━━━━━ Entries shown ━━━━━

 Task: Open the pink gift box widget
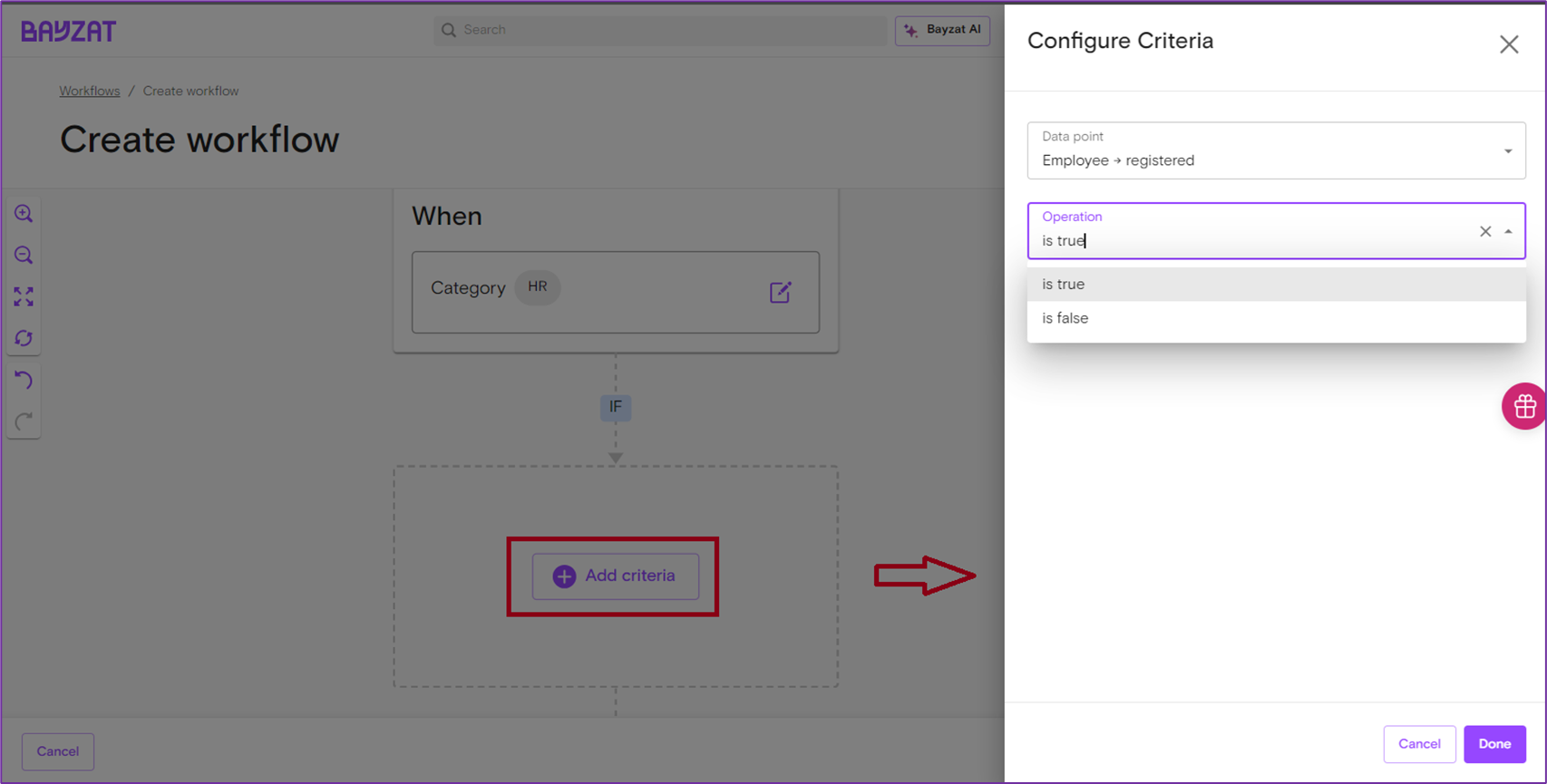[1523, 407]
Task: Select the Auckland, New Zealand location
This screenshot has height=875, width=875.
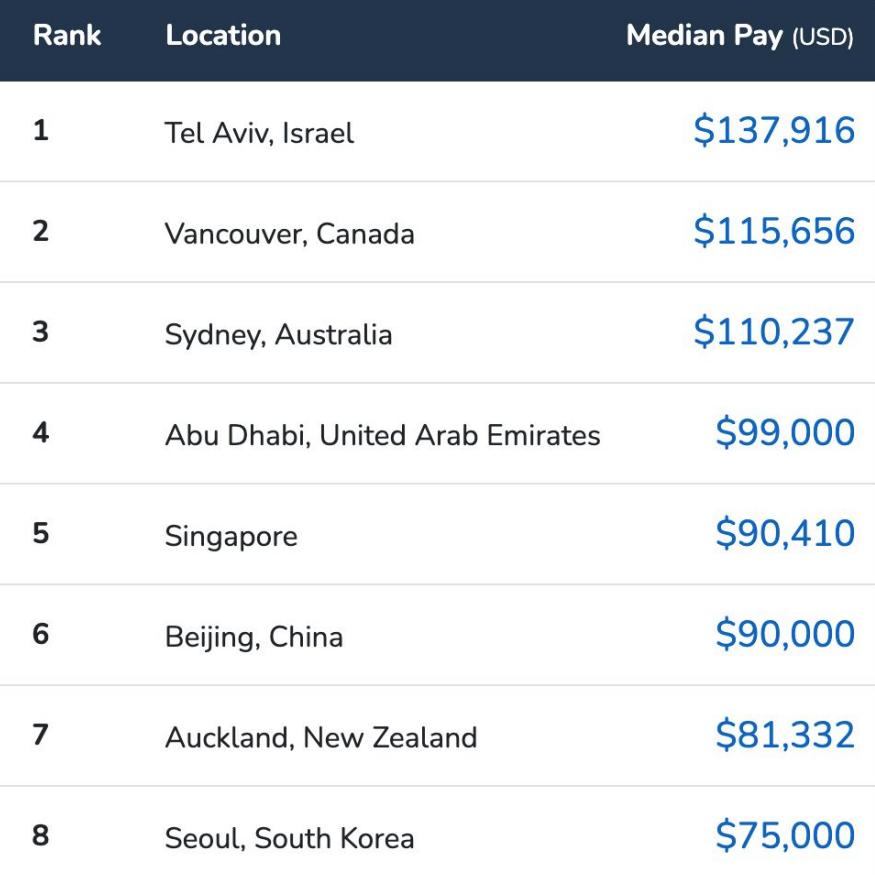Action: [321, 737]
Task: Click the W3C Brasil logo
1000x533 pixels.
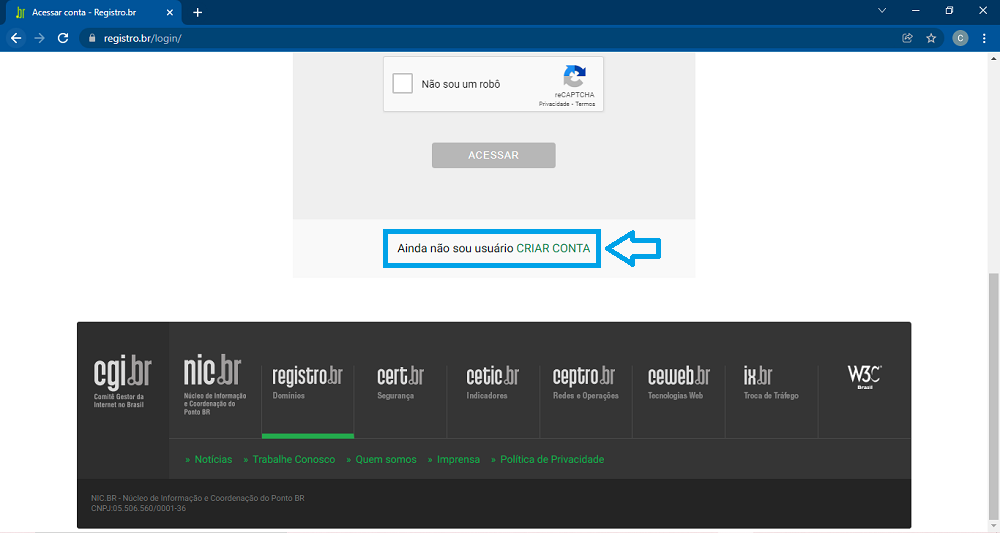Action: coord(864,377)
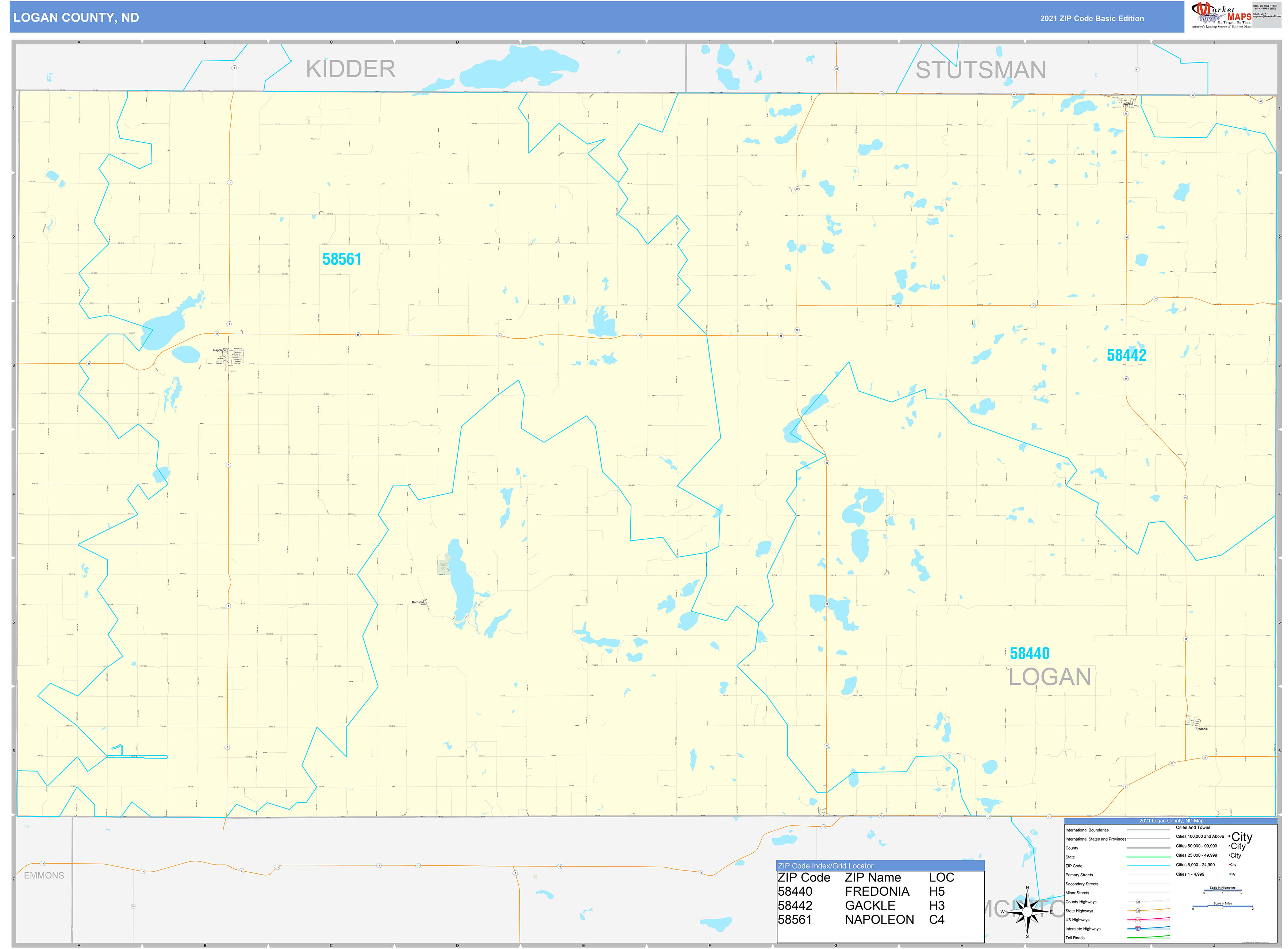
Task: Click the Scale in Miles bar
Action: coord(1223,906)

━━━━━

Task statement: Copy out the entries with "screenshot" swapped for "image" and nothing else altered. Omit the pictures.

Output for this task:
 Task: Open the pink gift box widget
[1523, 407]
Task: Select the Auckland, New Zealand location
This image has height=875, width=875.
Action: [321, 737]
Task: Click the W3C Brasil logo
1000x533 pixels.
Action: coord(864,377)
Task: Click the Scale in Miles bar
Action: coord(1223,906)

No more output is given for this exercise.